* **Written task**
Please summarize the business-outlook passage in two sentences.
::: Source extract :::
But we do not do that. That is for two simple reasons. One, if we do that, probably we will be under bidding ourselves and we will be losing on the margins. Secondly, there will be huge issues with respect to the cash flows and other things. We do not have that much of capacity available to do that much of business,
I mean we would normally our policy has been we bite only as much as we can chew. So, I mean, it is a huge stake, you know, available in the market and it all depends how much we want to bite into it.
As far as the telecom is concerned, telecom looks like a good opportunity. I have said this earlier also. I will repeat it again. Whatever we have done, I mean the industry as such has done in last 25 years, probably is going to be repeated in terms of volumes or in terms of value in the next five years.
That is the kind of opportunities we are looking at. And in terms of increasing business of power transmission, it is evident that the power generation is increasing day by day and as lot of solar, lot of wind power, lot of other power generation is happening. So, you need the power lines to transfer that.
::: Rows :::
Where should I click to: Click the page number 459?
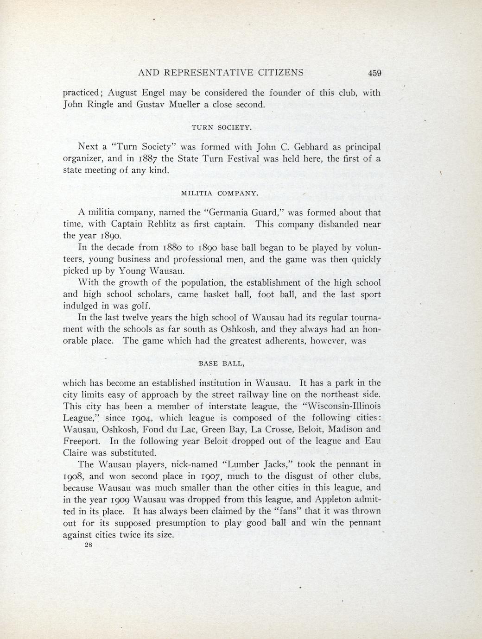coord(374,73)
:::
::: Rows :::
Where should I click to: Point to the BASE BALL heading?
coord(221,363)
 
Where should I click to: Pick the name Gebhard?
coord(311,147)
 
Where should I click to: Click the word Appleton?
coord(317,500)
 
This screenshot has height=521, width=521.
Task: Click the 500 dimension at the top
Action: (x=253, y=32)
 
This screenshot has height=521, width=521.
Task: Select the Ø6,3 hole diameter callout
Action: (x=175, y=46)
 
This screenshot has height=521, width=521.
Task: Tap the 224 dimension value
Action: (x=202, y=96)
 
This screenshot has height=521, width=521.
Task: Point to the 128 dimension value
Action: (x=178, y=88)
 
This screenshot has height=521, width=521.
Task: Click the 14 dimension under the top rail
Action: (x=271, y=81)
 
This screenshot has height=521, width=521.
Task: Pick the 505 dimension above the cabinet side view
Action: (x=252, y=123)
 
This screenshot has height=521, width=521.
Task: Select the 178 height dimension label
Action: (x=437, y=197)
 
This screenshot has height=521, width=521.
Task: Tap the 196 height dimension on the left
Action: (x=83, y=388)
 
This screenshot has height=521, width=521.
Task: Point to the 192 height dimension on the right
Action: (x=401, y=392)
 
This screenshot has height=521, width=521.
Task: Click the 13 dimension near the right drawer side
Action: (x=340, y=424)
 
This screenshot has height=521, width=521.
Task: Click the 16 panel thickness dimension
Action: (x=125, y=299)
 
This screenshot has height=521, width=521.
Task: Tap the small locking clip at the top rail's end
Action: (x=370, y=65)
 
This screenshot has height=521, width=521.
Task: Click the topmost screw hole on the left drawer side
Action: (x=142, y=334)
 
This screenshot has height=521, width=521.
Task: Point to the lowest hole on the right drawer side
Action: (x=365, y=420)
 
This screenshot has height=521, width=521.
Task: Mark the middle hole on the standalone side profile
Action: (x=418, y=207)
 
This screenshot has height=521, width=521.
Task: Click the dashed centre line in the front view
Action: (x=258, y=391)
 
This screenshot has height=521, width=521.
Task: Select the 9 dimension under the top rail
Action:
:::
* **Problem solution**
The speaker says the company avoids taking on more work than it can handle: doing so would mean underbidding and losing margins, strain cash flows, and exceed its capacity, so its policy is to bite only as much as it can chew. The speaker sees telecom as a good opportunity, expecting the industry's last 25 years of activity to be repeated in volume or value over the next five years, and expects power transmission business to grow because rising generation, including solar and wind, needs power lines.